Count how many lines in the records below contain the string "width", and give only that number.

── SUPPLIED DATA ──

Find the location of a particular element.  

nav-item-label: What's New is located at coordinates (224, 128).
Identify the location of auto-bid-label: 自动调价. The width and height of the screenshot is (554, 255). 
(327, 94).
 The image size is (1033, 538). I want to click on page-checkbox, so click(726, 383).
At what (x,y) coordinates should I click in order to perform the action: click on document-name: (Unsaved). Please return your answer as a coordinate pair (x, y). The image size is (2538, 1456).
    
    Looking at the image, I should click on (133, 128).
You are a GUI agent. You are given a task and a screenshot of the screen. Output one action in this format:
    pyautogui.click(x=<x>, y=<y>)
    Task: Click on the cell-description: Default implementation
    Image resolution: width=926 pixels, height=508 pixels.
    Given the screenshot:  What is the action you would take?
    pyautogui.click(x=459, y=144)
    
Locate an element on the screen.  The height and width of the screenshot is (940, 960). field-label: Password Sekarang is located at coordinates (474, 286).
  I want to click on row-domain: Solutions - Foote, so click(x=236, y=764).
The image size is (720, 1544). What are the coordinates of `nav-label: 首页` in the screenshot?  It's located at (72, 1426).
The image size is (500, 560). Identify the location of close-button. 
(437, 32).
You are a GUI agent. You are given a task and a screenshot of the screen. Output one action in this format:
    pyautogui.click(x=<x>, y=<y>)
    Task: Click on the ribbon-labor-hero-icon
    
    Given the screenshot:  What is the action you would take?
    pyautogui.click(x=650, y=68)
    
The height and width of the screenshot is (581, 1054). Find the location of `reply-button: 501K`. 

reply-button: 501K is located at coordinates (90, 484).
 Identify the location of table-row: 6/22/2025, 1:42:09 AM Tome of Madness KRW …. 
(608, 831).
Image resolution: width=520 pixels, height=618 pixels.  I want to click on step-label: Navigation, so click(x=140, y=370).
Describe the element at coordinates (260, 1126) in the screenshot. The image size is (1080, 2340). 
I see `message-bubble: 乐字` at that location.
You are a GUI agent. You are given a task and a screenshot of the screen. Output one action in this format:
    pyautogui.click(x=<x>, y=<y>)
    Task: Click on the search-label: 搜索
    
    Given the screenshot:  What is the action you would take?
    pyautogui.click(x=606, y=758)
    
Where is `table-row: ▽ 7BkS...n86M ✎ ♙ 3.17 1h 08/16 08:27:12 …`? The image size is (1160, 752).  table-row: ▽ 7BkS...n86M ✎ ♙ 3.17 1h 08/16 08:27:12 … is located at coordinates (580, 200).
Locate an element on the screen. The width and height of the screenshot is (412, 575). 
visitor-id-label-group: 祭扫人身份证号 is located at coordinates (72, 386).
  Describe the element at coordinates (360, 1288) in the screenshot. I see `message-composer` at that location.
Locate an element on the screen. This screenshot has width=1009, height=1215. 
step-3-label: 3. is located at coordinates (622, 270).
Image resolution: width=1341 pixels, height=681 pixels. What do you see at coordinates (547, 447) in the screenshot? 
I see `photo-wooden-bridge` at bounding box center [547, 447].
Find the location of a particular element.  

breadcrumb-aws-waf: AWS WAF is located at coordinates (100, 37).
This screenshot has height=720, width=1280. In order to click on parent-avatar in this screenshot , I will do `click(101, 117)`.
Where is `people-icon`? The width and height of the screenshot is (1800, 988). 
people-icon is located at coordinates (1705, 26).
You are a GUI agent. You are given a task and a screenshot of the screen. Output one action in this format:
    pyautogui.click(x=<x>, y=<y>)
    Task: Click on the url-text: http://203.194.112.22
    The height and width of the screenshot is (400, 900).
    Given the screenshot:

───

__ANSWER TO THE EXERCISE__: 11